## Data items
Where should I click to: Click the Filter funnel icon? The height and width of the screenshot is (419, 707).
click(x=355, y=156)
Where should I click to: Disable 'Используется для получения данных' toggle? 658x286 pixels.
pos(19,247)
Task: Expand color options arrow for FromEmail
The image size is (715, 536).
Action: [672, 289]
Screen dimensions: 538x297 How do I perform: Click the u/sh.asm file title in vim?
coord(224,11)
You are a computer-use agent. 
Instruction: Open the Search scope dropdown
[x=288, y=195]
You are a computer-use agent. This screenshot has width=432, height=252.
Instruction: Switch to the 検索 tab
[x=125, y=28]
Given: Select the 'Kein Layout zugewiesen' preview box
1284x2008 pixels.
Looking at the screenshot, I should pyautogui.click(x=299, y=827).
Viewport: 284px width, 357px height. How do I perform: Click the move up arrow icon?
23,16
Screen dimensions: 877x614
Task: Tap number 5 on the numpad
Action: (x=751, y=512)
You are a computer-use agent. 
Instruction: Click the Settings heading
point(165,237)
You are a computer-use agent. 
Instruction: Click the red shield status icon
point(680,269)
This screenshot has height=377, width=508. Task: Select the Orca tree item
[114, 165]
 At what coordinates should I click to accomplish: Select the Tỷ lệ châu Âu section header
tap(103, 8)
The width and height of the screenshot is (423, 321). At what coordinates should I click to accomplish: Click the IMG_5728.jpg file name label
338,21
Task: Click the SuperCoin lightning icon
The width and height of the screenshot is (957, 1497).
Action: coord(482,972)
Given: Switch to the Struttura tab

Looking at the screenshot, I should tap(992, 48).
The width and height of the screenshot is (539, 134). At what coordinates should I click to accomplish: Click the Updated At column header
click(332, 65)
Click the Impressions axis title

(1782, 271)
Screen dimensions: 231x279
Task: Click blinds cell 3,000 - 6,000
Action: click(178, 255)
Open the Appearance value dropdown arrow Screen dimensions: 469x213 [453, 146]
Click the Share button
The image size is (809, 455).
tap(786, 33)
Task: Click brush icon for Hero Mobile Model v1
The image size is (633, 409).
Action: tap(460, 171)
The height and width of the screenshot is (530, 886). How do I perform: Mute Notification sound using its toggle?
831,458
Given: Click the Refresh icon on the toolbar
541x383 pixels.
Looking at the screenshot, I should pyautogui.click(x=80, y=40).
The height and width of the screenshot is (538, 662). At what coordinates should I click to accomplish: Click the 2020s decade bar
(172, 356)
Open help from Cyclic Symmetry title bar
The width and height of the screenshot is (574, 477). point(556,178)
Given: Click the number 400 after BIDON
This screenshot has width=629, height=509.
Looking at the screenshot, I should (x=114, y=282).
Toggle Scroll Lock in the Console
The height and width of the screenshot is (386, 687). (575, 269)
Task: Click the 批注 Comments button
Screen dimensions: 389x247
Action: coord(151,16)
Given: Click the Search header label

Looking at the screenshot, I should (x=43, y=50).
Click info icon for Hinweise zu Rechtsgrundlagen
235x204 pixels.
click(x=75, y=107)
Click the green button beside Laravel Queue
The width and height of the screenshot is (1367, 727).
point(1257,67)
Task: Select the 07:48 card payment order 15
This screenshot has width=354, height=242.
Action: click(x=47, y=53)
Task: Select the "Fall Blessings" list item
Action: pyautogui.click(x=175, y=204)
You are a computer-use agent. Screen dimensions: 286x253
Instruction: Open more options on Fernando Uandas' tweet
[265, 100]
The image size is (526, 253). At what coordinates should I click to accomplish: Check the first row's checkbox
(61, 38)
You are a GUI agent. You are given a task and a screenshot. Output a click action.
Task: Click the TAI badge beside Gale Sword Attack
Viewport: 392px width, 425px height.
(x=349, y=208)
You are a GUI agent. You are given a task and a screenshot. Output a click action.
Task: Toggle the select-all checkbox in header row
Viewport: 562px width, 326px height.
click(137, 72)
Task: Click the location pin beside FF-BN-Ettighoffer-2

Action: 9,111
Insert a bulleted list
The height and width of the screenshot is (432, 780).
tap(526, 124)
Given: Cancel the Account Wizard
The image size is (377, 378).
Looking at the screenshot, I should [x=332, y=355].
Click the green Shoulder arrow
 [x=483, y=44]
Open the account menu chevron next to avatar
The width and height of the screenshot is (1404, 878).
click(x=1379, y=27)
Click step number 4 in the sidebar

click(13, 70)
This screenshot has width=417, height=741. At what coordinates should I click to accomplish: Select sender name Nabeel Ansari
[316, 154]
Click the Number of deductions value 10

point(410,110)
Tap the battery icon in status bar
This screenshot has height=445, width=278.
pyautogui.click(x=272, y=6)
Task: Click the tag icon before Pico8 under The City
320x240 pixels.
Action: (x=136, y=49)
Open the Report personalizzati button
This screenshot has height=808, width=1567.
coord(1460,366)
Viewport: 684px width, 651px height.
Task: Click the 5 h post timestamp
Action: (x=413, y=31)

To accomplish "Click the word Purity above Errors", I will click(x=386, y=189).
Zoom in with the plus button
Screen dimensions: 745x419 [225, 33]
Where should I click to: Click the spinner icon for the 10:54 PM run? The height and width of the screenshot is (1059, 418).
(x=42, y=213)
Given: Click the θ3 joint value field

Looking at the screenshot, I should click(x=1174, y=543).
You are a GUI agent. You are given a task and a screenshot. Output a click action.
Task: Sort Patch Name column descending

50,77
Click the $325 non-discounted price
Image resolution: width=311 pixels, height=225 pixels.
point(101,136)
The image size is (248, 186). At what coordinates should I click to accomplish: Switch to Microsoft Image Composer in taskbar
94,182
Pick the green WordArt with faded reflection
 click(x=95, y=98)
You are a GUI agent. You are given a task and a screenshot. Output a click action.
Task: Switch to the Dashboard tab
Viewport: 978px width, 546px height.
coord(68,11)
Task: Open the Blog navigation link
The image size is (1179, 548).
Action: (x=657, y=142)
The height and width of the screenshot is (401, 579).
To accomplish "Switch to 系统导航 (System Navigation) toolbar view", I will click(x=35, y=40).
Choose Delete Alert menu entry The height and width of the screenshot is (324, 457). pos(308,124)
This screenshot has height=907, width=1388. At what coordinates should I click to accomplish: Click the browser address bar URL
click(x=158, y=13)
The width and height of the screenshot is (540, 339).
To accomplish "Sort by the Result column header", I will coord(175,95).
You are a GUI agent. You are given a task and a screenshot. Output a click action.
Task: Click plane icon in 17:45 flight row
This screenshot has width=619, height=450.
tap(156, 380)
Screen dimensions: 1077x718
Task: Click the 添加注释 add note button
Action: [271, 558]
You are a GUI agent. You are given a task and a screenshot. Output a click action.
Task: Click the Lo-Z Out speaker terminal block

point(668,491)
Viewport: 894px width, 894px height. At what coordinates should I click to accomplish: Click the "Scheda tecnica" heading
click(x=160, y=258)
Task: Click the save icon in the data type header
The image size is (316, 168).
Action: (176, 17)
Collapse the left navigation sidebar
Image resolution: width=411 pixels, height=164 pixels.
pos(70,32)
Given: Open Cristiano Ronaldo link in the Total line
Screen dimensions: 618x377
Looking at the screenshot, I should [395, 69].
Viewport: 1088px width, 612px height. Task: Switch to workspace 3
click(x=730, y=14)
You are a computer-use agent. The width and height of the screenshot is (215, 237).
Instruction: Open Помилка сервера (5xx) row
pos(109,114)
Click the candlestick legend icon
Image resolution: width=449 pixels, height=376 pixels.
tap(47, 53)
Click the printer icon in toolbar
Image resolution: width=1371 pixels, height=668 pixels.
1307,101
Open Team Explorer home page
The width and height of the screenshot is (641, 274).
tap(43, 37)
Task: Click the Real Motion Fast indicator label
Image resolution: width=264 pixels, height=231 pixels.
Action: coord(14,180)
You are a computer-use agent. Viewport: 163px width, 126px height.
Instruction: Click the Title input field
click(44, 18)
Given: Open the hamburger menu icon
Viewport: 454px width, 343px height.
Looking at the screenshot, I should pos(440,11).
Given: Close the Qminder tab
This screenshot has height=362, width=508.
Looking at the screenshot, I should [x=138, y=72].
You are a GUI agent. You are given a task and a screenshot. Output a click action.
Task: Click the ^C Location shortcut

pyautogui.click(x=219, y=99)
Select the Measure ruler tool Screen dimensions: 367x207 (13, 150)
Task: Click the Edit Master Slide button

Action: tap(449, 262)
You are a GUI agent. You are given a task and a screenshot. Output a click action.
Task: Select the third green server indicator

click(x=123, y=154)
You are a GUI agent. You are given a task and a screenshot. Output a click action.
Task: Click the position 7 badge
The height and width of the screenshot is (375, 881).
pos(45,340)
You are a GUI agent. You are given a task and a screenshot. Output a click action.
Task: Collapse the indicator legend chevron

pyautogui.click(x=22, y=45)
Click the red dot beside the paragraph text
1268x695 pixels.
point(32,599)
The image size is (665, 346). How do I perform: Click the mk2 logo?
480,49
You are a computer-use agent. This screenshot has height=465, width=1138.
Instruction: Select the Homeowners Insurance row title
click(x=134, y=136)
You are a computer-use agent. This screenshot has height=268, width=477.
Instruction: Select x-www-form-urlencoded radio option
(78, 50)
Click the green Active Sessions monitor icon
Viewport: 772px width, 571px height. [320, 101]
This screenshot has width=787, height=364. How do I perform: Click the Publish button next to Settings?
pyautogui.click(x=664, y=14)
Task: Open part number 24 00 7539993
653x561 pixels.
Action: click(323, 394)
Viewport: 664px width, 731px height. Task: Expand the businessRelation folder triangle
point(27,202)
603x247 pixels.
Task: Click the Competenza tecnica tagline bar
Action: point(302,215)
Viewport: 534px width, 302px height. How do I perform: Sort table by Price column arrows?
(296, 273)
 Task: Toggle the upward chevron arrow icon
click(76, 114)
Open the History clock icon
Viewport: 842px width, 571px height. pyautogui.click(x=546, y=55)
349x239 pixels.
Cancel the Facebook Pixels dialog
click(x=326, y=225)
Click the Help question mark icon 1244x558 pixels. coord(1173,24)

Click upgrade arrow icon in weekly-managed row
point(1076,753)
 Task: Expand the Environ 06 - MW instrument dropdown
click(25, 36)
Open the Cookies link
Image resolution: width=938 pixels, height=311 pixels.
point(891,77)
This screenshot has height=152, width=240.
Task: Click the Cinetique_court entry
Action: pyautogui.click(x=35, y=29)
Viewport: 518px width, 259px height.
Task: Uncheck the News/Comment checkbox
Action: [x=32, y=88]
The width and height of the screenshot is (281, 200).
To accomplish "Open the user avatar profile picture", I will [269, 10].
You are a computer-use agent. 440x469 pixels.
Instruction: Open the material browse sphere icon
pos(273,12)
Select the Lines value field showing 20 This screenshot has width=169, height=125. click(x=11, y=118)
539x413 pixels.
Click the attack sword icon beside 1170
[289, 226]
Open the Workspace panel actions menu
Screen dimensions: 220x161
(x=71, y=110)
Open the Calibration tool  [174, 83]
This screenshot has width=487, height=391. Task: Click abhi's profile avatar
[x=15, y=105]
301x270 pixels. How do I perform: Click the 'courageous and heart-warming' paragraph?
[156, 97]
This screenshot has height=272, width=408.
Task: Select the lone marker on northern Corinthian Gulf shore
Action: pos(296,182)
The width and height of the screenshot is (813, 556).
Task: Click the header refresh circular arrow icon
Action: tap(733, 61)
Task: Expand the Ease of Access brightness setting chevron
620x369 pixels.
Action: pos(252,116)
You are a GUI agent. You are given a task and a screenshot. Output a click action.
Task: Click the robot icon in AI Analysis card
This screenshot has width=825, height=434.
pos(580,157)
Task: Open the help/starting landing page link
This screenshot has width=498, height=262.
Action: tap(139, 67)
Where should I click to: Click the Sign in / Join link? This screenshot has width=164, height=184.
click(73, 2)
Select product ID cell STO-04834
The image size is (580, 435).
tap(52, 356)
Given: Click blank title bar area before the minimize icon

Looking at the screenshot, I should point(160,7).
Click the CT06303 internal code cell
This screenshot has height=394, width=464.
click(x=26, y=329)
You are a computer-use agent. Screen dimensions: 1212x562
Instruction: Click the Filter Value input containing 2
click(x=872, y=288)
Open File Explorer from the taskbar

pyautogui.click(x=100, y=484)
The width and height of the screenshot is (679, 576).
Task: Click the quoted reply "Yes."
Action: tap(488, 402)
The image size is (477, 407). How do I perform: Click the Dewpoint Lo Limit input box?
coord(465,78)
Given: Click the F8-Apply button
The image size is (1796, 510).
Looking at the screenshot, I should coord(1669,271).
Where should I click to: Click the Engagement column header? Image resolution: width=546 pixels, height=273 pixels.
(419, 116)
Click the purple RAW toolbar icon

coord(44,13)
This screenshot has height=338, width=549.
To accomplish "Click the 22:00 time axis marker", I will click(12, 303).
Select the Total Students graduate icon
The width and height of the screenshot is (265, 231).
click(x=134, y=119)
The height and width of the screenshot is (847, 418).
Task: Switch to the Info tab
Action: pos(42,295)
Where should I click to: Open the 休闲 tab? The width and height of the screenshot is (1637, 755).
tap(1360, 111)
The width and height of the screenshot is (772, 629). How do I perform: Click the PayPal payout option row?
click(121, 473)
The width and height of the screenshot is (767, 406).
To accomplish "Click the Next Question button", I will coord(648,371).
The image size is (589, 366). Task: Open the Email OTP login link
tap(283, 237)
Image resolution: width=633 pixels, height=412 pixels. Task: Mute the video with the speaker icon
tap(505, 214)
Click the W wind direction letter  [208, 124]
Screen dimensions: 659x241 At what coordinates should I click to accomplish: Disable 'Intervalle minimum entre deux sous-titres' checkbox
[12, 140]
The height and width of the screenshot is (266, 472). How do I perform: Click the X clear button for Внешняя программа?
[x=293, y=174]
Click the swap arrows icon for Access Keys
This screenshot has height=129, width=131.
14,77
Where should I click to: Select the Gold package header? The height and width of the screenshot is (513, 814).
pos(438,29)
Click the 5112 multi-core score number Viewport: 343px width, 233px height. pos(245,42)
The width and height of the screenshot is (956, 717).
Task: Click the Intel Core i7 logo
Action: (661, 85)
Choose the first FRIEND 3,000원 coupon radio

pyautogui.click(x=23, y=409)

## Directions for this task
The word is "badge". Copy every line above where it appears.

## Finished task
Task: Click the TAI badge beside Gale Sword Attack
Task: Click the position 7 badge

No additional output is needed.